** BEGIN DATA IN THIS EXERCISE **

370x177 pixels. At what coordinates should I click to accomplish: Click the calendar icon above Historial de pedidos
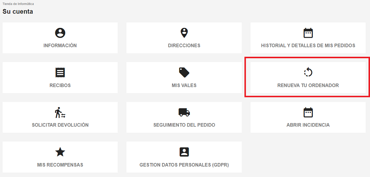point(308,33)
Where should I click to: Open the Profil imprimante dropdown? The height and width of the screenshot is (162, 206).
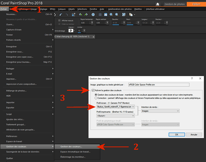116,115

** END DATA IN THIS EXERCISE **
** BEGIN DATA IN THIS EXERCISE **

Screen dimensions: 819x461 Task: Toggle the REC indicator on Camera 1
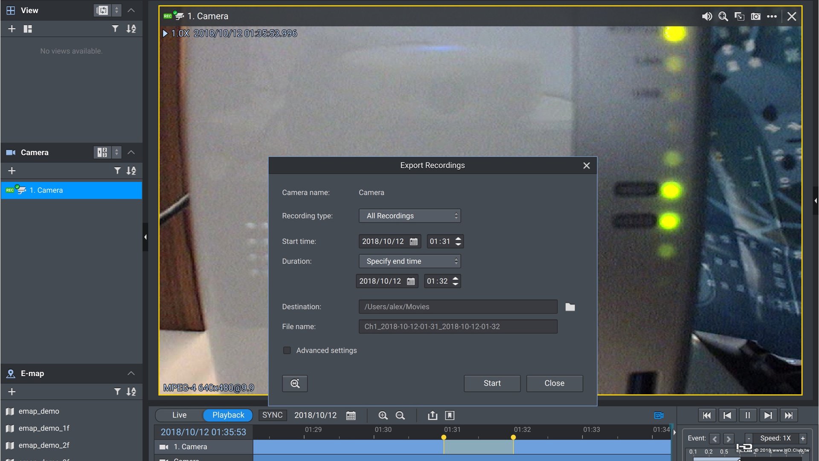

** END DATA IN THIS EXERCISE **
** BEGIN DATA IN THIS EXERCISE **

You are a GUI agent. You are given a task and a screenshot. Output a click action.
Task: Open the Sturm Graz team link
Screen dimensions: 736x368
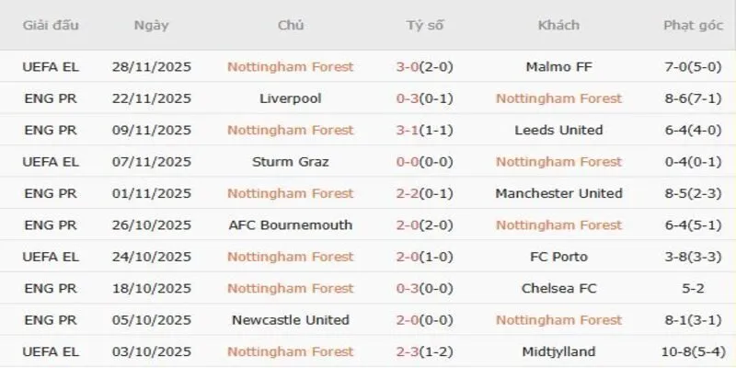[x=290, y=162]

** END DATA IN THIS EXERCISE **

GIVEN INSTRUCTION:
Copy out the lines word for word, starting at the line that contains "You are a GUI" and stopping after the line that contains "[x=290, y=162]". Leave the pictures out.

THE REPLY:
You are a GUI agent. You are given a task and a screenshot. Output a click action.
Task: Open the Sturm Graz team link
Screen dimensions: 736x368
[x=290, y=162]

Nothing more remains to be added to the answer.